**TASK GOAL**
Express the stretch of items below, from the line containing "How do I perform: Select block number 30?" through the line containing "[x=426, y=269]", as a JSON list of strings with one string per line and blank lines omitted.

[Rows of pointing data]
[Start]
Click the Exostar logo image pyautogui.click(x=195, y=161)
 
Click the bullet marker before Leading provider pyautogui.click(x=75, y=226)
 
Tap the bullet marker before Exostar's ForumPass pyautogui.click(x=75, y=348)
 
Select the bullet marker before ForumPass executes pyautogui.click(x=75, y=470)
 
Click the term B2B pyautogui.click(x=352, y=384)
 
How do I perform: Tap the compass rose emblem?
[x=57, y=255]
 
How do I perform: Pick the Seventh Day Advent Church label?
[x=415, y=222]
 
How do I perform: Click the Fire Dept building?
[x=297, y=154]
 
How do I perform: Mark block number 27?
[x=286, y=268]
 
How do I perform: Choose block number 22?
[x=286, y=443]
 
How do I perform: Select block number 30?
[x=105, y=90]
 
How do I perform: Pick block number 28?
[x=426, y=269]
[End]
[Start]
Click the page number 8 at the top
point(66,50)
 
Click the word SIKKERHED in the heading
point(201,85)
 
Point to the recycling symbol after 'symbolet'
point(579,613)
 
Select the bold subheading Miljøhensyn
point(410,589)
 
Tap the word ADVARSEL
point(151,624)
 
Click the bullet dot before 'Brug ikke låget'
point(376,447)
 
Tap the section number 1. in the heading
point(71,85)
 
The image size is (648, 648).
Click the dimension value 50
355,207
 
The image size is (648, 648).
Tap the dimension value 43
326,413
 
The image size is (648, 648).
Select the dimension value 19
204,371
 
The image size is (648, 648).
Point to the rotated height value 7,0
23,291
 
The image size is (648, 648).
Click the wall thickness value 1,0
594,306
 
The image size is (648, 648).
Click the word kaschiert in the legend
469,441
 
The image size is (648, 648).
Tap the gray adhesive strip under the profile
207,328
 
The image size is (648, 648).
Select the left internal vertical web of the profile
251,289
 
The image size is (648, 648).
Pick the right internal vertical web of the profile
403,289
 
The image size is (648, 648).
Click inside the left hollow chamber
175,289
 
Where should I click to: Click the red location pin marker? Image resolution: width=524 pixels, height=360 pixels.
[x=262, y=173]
[End]
**EXPECTED ANSWER**
[
  "How do I perform: Select block number 30?",
  "[x=105, y=90]",
  "How do I perform: Pick block number 28?",
  "[x=426, y=269]"
]